## Source
I'll stick with my smooth bore 12ga. during gun.....hits everything I shoot at....out to 100yrds....that's about it anyway, for the woods I hunt.....good luck with your choice....but i would agree with Lundy too....your loads will do more then the gun change....not that I know anything about muzzle loading


----------



## ezbite (May 25, 2006)

sherman51 said:


> hey
> i bought my oldest son one of the new cva accura v2 guns last year. it is an awesome gun. the breach plug comes out with your fingers as advertized. so it is a breeze to clean at home or at the range. and with the new bergera barrel they are accurate. i got him the kit with the 3x10x44 scope and rings and the thumbhole stock and it comes with a soft sided case. the thumbhole stock works left or right hand.
> 
> if your looking to really upgrade then this is your gun. it has rubber pads at the grip points on the gun also. i have a tc encore and just cant justify the cost of the v2. but i do like the v2 much better.
> sherman


this is actually what im leaning towards. i love thumbhole stocks, im already familure with CVA and have only heard one bad thing about this rifle. the ramrod guides are plastic:S

and to be honest, if its raining out, ill take the shotgun im sure.


----------



## ezbite (May 25, 2006)

thanks for all the replys, keep them coming. 

Kim, i plan on experimenting with different loads with the new rifle. powerbelts came with the optima and i just kept shooting them because they shoot great out of that rifle. no complaints at all with it. but i have a camo Nikon 3X9X50mm scope thats been screaming at me for a stainless/camo ML to mount


----------



## Lundy (Apr 5, 2004)

## Provided material
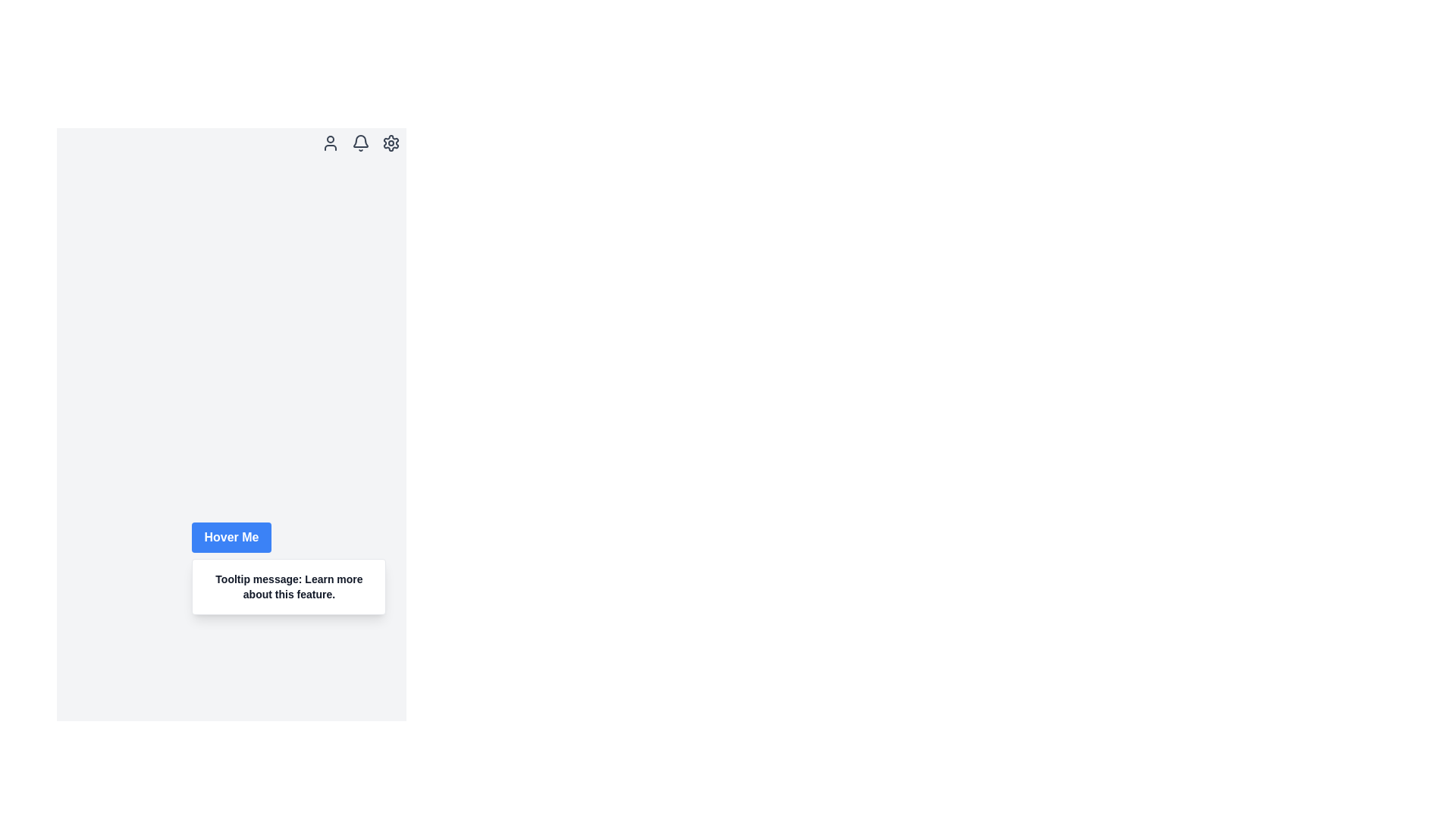 This screenshot has height=819, width=1456. Describe the element at coordinates (231, 537) in the screenshot. I see `the rectangular button with a blue background and white text that reads 'Hover Me', located in the bottom-left portion of the gray background interface` at that location.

## Brief A
Reproduce the part of the muzzleloader thread starting at "I'll stick with" and ending at "or right hand.".
## Brief B
According to the muzzleloader thread, what came in the kit bought for the oldest son? List each item.
Work from the muzzleloader thread alone.

## Correct output A
I'll stick with my smooth bore 12ga. during gun.....hits everything I shoot at....out to 100yrds....that's about it anyway, for the woods I hunt.....good luck with your choice....but i would agree with Lundy too....your loads will do more then the gun change....not that I know anything about muzzle loading


----------



## ezbite (May 25, 2006)

sherman51 said:


> hey
> i bought my oldest son one of the new cva accura v2 guns last year. it is an awesome gun. the breach plug comes out with your fingers as advertized. so it is a breeze to clean at home or at the range. and with the new bergera barrel they are accurate. i got him the kit with the 3x10x44 scope and rings and the thumbhole stock and it comes with a soft sided case. the thumbhole stock works left or right hand.

## Correct output B
- a 3x10x44 scope
- rings
- a thumbhole stock
- a soft-sided case